** Task item **
The expected answer is a verbatim transcription of the lines below, beginning with the first and ending with the line that holds "This screenshot has height=380, width=1720.", without pictures.

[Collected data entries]

--- START ---

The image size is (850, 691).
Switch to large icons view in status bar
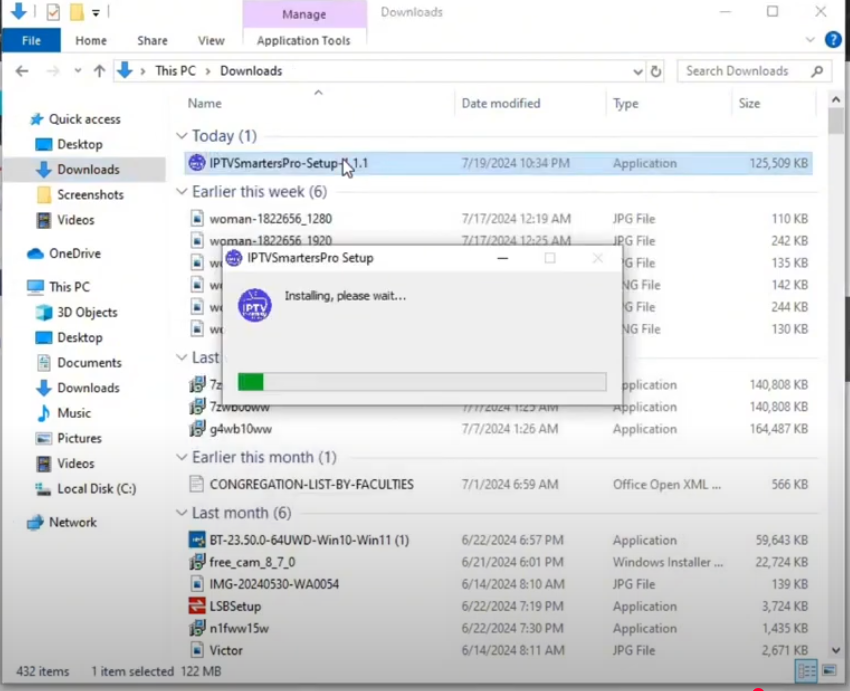(829, 671)
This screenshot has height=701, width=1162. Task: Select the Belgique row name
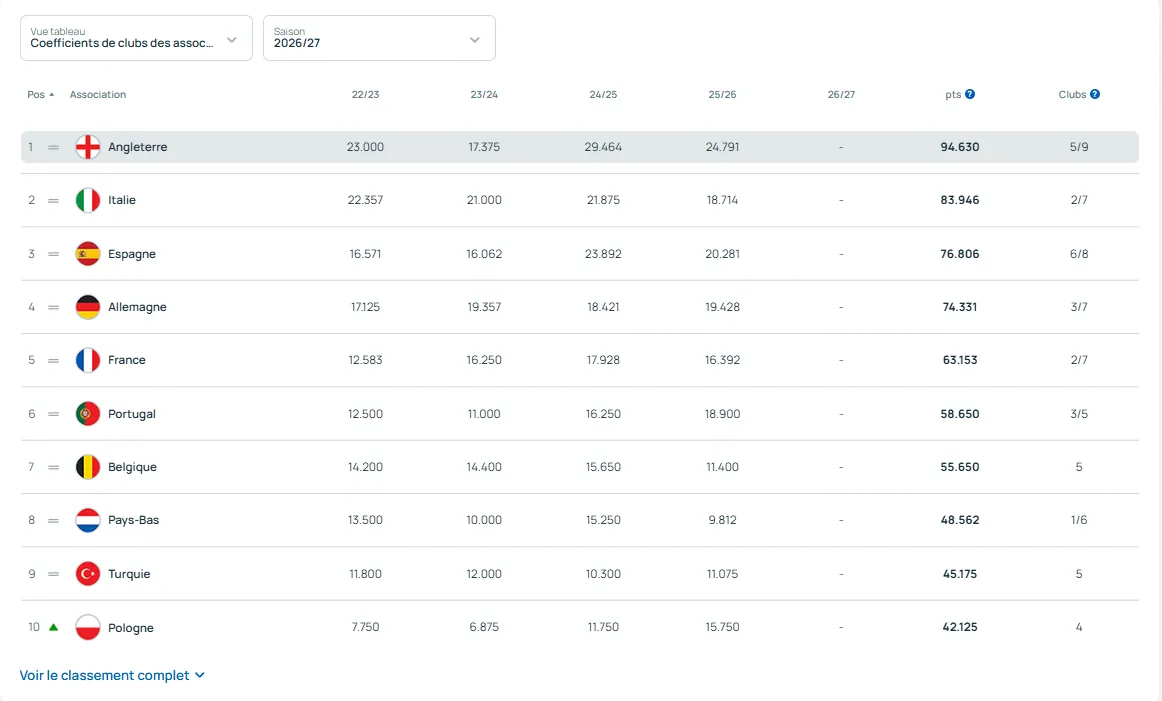coord(132,467)
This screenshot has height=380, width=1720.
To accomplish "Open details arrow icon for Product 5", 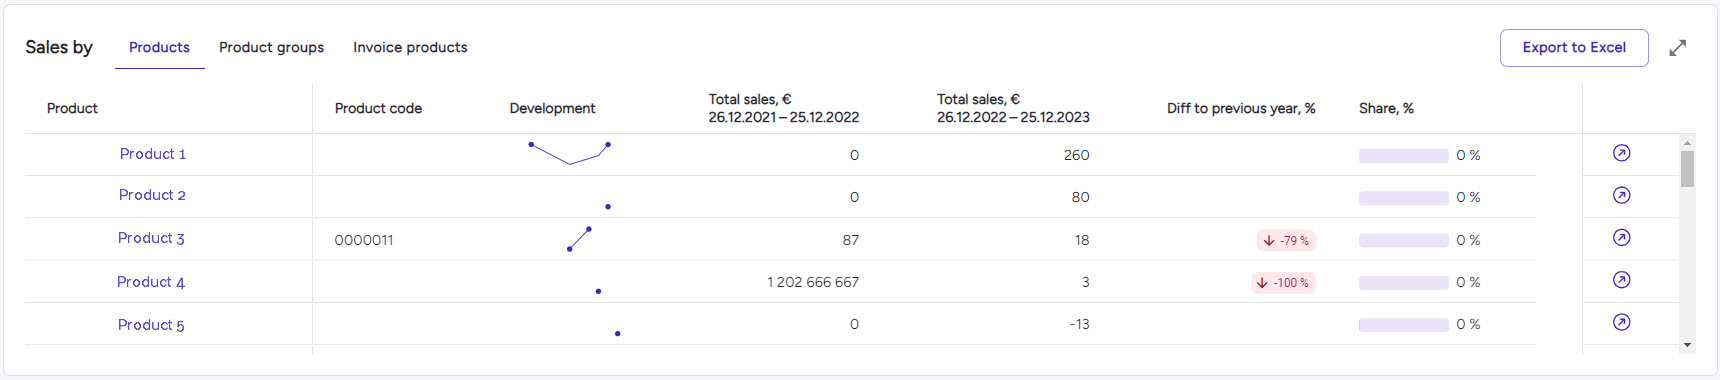I will click(x=1622, y=322).
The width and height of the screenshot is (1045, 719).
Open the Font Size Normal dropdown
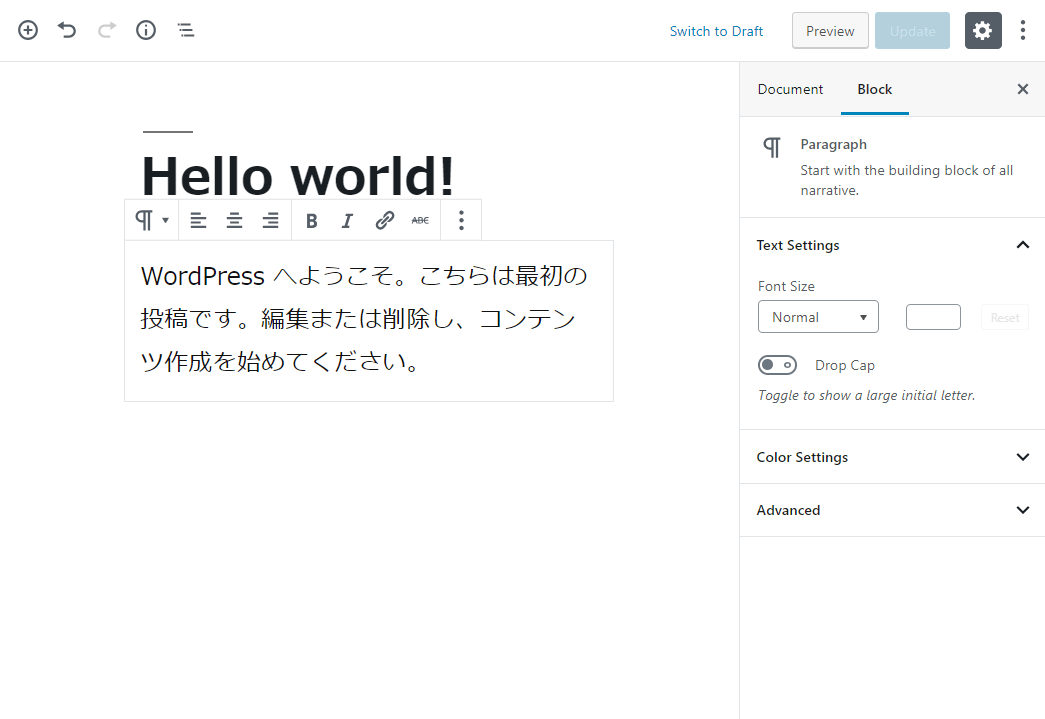(818, 317)
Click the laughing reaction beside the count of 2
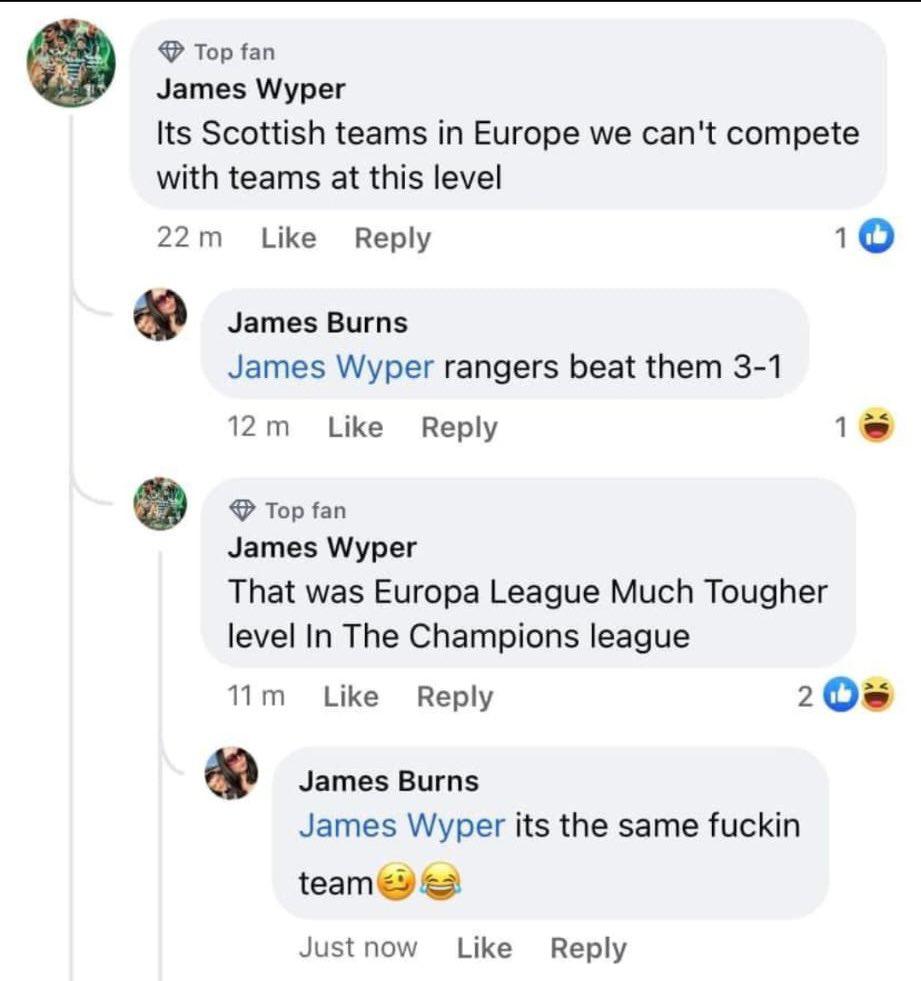921x981 pixels. tap(877, 694)
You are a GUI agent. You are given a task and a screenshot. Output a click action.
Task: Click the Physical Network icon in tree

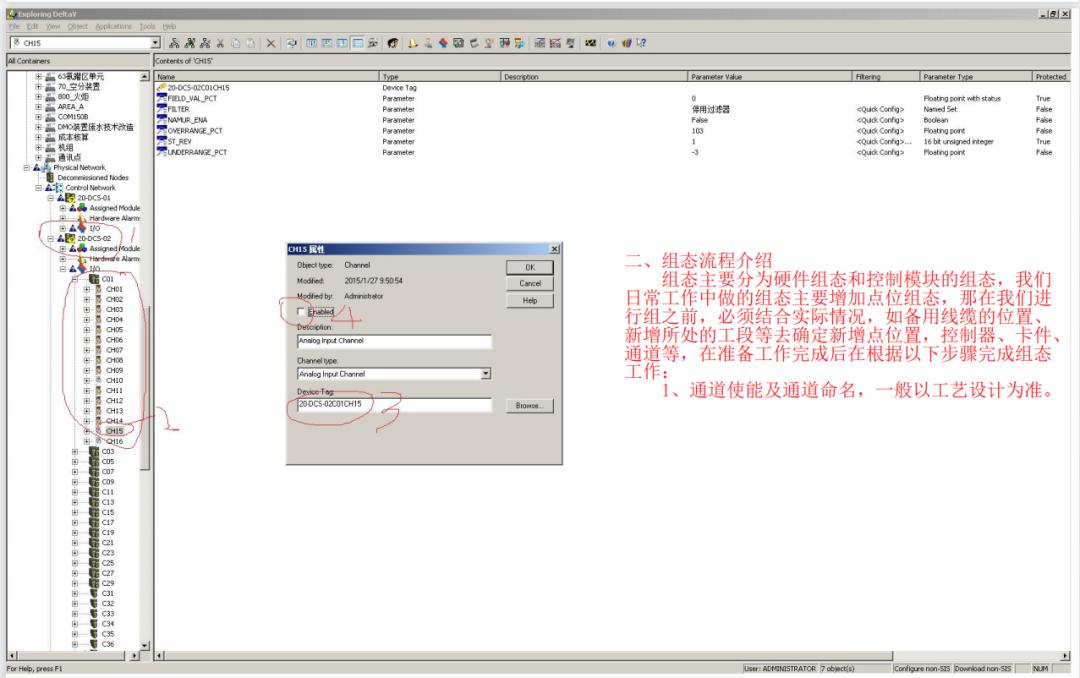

--- END ---

** Exercise result **
The image size is (850, 691).
Switch to large icons view in status bar
(829, 671)
This screenshot has height=701, width=1162. Task: Select the Belgique row name
coord(132,467)
This screenshot has height=380, width=1720.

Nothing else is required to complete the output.